DATA TO USE
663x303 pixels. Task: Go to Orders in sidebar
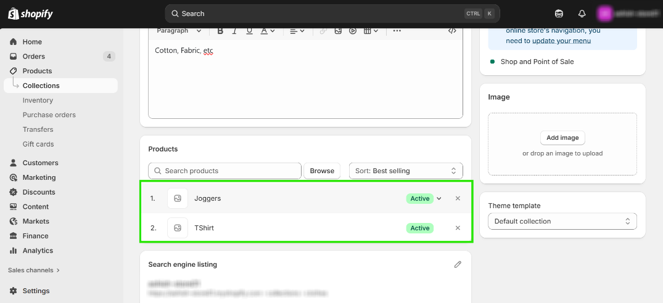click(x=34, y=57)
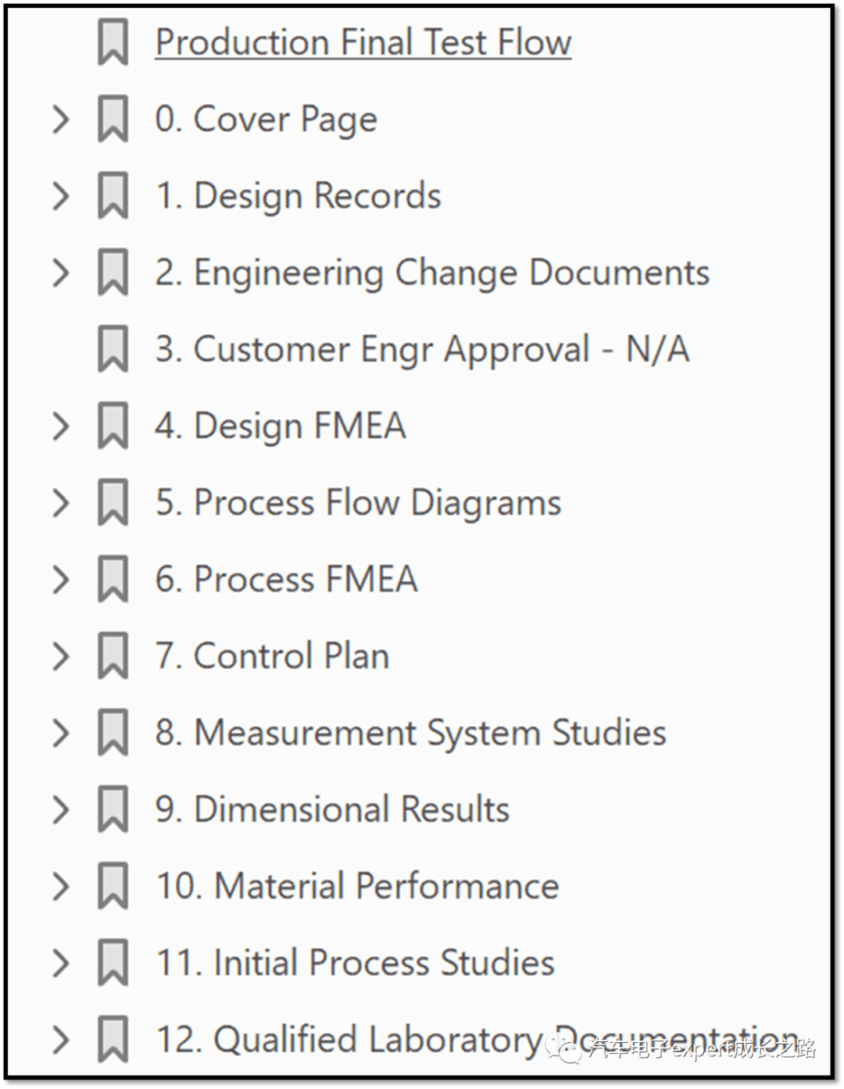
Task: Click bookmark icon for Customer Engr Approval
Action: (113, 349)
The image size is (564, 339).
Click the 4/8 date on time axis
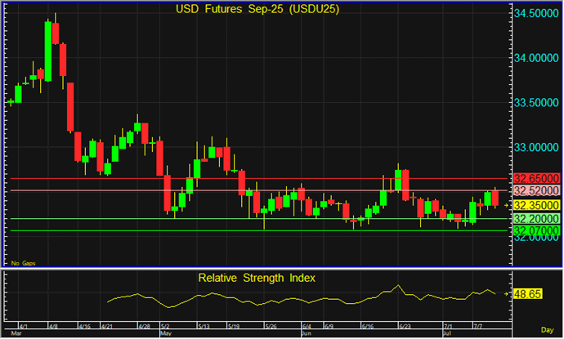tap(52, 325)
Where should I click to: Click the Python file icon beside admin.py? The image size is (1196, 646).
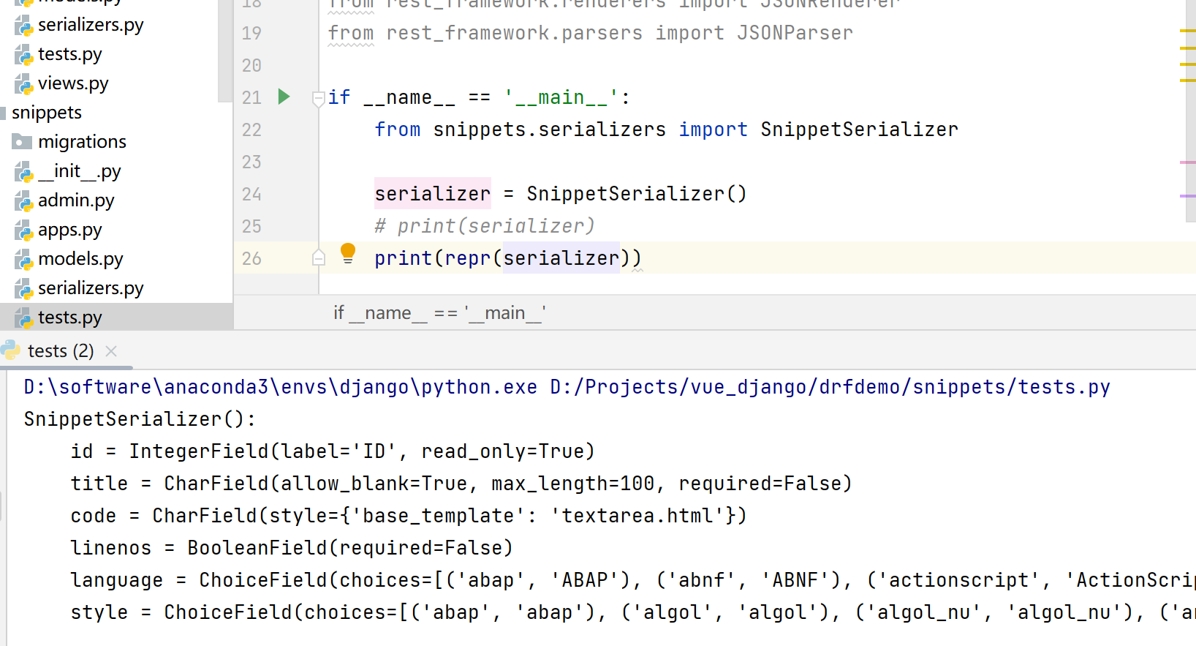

WHAT IS EXPECTED
Your answer must be the lines from the one holding "The image size is (564, 339)." through the final line of the records above, exactly as written and without any pictures.

RESPONSE AREA
The image size is (564, 339).
Click the 4/8 date on time axis
tap(52, 325)
Where should I click to: Click the Python file icon beside admin.py? The image size is (1196, 646).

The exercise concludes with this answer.